Study on the preparation of ascorbic acid reduced ultrafine copper powders in the presence of different protectants and the properties of copper powders based on methionine protection

Abstract

High-purity, monodisperse, and low-oxygen submicron copper powder particles with particle sizes in the range of 100-600 nm were synthesized under alkaline conditions using ascorbic acid (C₆H₈O₆) as a reductant and copper chloride (CuCl₂·2H₂O) as a copper source. The redox potential of the Cu-Cl-H₂O system was obtained by calculations and plotted on pH-E diagrams, and a one-step secondary reduction process (Cu(ii) → CuCl(i) → Cu₂O(i) → Cu(0)) was proposed to slow down the reaction rate. The commonalities and differences in the nucleation and growth process of copper powders under methionine (Met), hexadecyl trimethyl ammonium bromide (CTAB), and sodium citrate dihydrate (SSC) as protectants and without the addition of protectants are compared, and the reaction mechanism is discussed. Among them, methionine (Met) showed excellent properties and the Cu₂O(i) → Cu(0) process was further observed by in situ XRD. The synthesized copper powder particles have higher particle size controllability, dispersibility, antioxidant properties, and stability, and can be decomposed at lower temperatures (<280 °C). The resistivity can reach 21.4 μΩ cm when sintered at a temperature of 325 °C for 30 min. This green and simple synthesis process facilitates industrialization and storage, and the performance meets the requirements of electronic pastes.

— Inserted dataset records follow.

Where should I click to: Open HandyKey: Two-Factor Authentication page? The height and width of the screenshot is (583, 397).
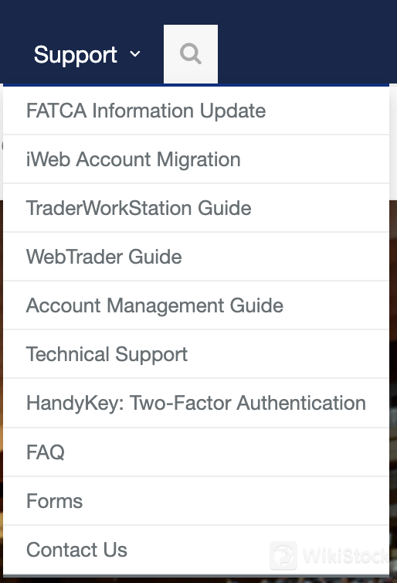pyautogui.click(x=196, y=403)
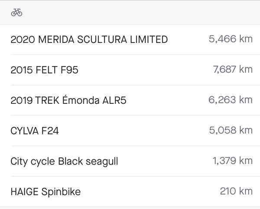Open the 2019 TREK Émonda ALR5 entry
Screen dimensions: 260x209
pos(68,100)
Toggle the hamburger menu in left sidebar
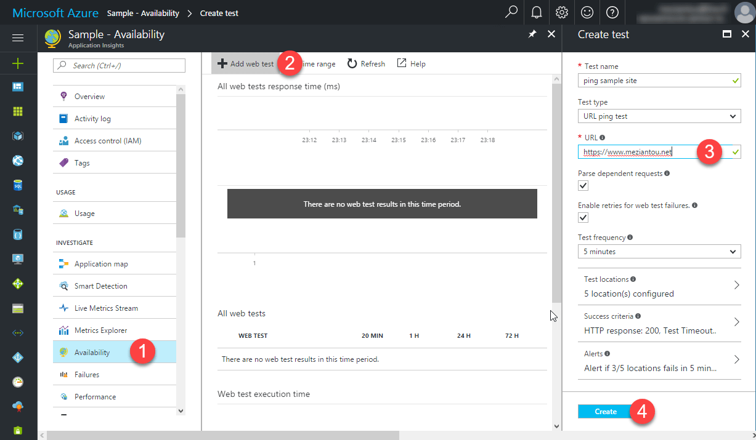The image size is (756, 440). 18,38
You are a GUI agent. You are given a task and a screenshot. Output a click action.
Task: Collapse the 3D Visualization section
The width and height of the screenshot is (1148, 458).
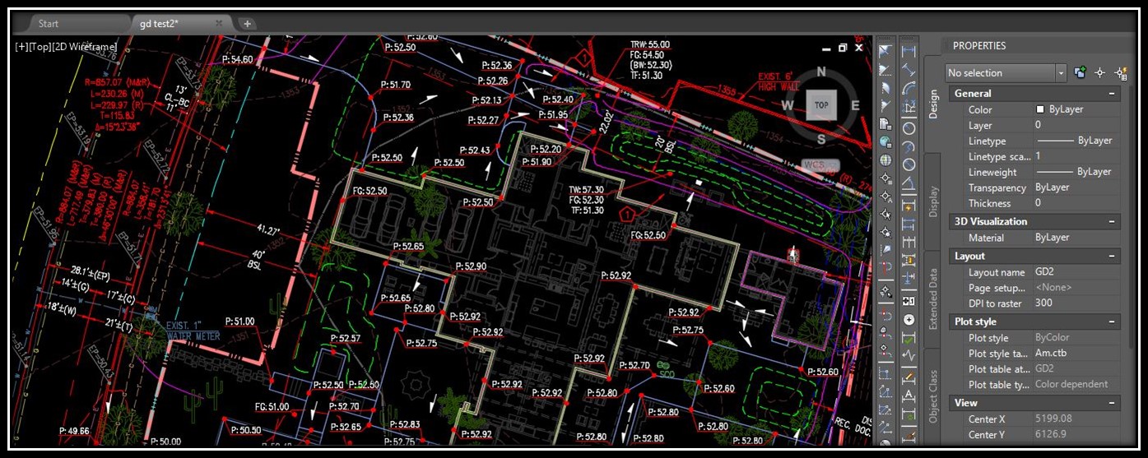tap(1112, 222)
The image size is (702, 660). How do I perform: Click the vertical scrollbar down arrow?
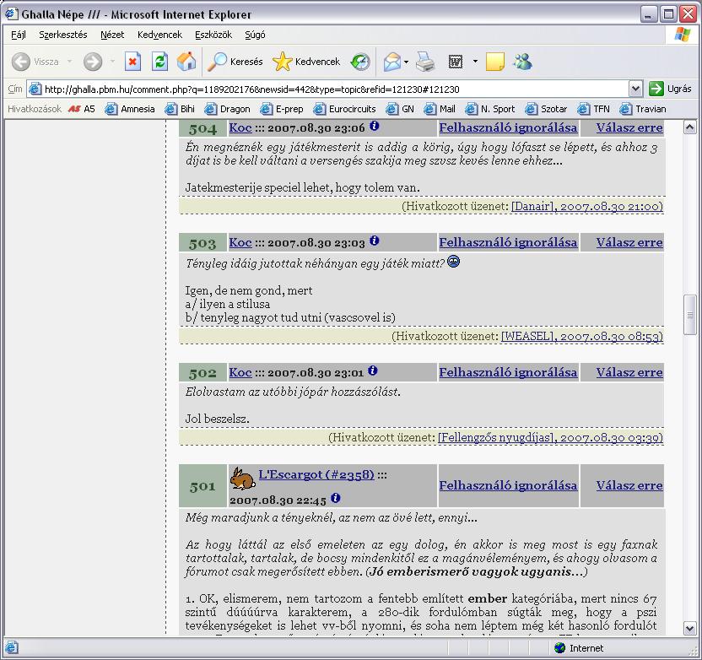click(689, 629)
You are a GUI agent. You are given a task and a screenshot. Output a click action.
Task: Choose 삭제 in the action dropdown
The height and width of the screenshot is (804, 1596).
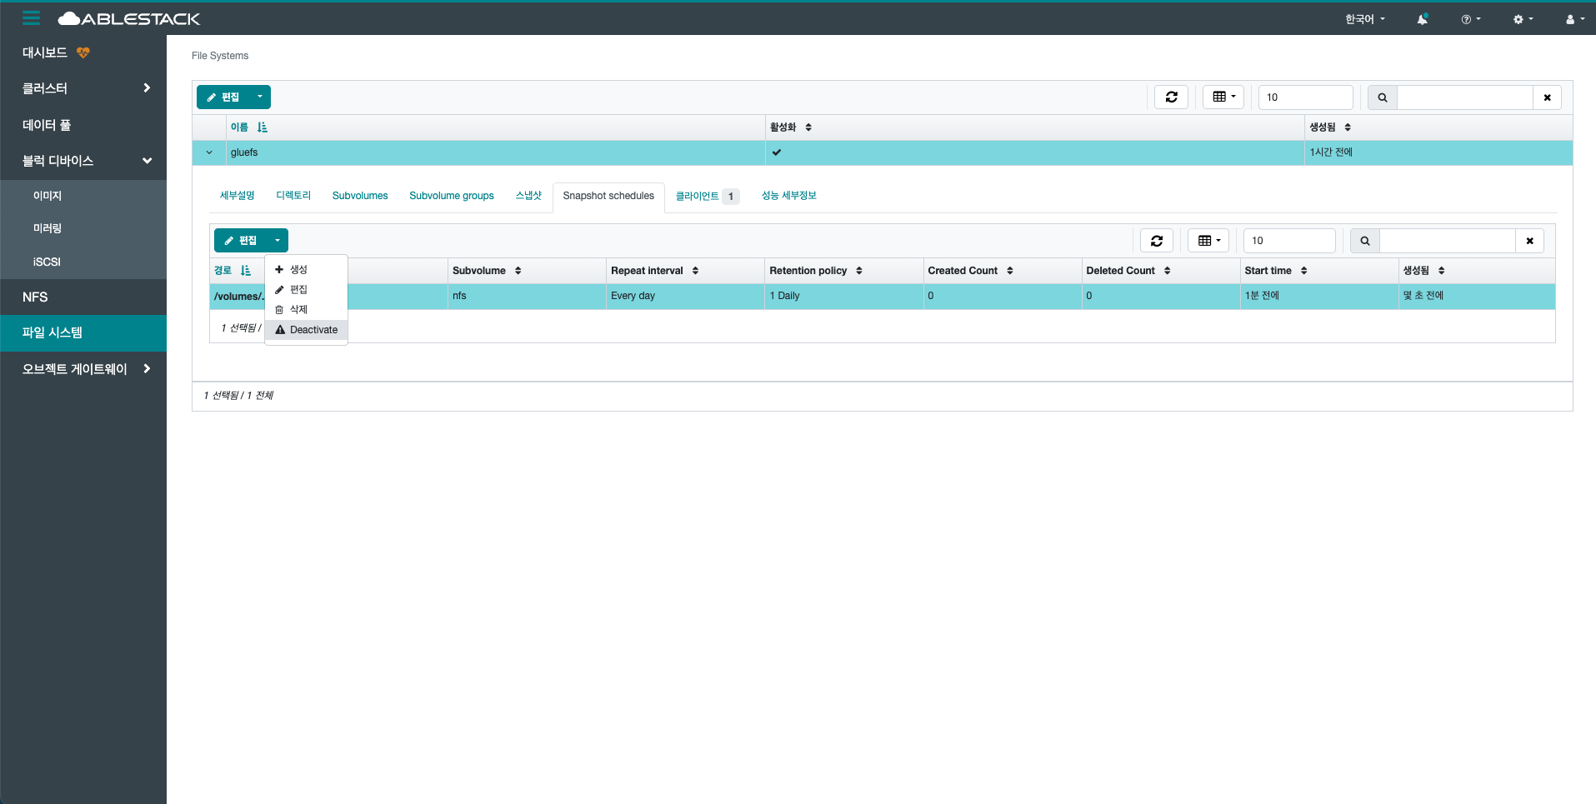click(x=298, y=309)
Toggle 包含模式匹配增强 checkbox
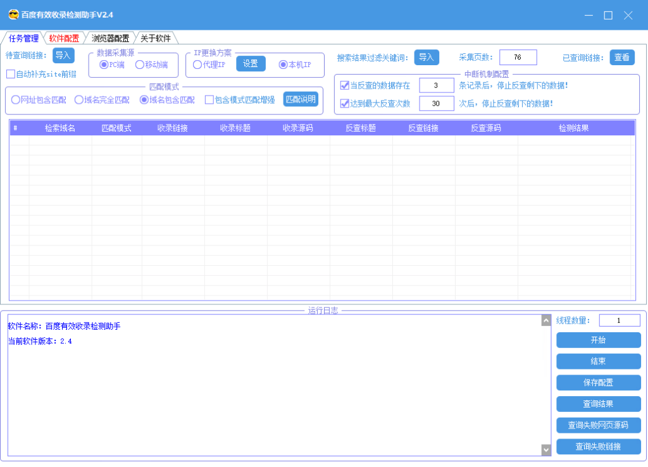This screenshot has width=648, height=467. tap(209, 99)
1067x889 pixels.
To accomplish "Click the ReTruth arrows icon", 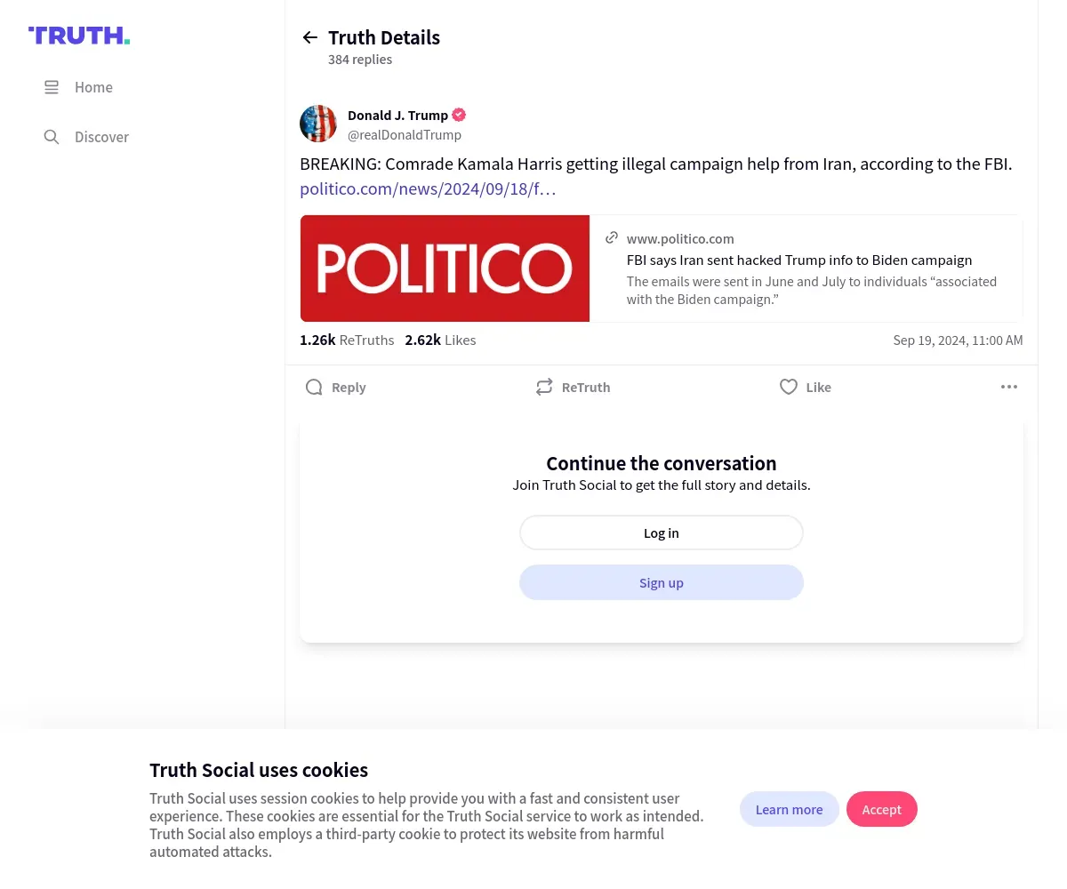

Fig. 1. pH–E plot of copper chloride at a concentration of 1.0 mol L⁻¹ in an aqueous ascorbic acid system at 25 °C.

Fig. 2. XRD patterns of the products at different stages of the reaction at pH = 12: (a) after the addition of ascorbic acid; (b) after the addition of NaOH; (c) at the end of the reaction.

Fig. 3. SEM images and particle size distribution of Cu powder prepared under different conditions: (a) Met-11.0; (b) Met-11.5; (c) Met-12.0; (d) CTAB-11.0; (e) CTAB-11.5; (f) Met-12.0; (g) SSC-11.0; (h) SSC-11.5; (i) SSC-12.0.

Fig. 4. (a) SEM image of directly reduced copper powder without protectant, (b) particle size distribution of directly reduced copper powder without protectant; (c) XRD patterns under different conditions, (d) localized enlargement.

Fig. 5. TEM images, SAED images, and EDS elemental distributions of the Cu powder prepared under the same conditions with the addition of different protectants: (a)–(c) without protectant; (d)–(f) with Met as the protectant; (g)–(i) with CTAB as the protectant; (j)–(l) with SSC as the protectant.

Fig. 6. XPS spectra and Auger spectra of ultrafine copper powders synthesized with different protectants at pH = 12.0: (a) C1s of none; (b) Cu LM2 of none; (c) O1s of none; (d) C1s of Met; (e) Cu LM2 of Met; (f) O1s of Met; (g) C1s of CTAB; (h) Cu LM2 of CTAB; (i) O1s of CTAB; (j) C1s of SSC; (k) Cu LM2 of SSC; (l) O1s of SSC.

Fig. 7. (a) In situ XRD plots of the Cu reduction process using Met as a protectant; (b) the corresponding contour map; (c) TG curves of Cu particles synthesized using Met as a protectant (in N₂); (d) the corresponding FT-IR profiles.

Fig. 8. Variation of resistivity of copper powder sintered samples with sintering temperature (225 °C, 250 °C, 275 °C, 300 °C, 325 °C).

Fig. 9. SEM images and object ratio of Cu powder particles prepared by reduction of externally purchased Cu₂O as a raw material; (a) SEM image of Cu₂O as a raw material; (b) SEM image after reduction by the same process; (c) XRD patterns before and after reduction.

Fig. 10. Mechanism of formation of the ultrafine Cu powder particles.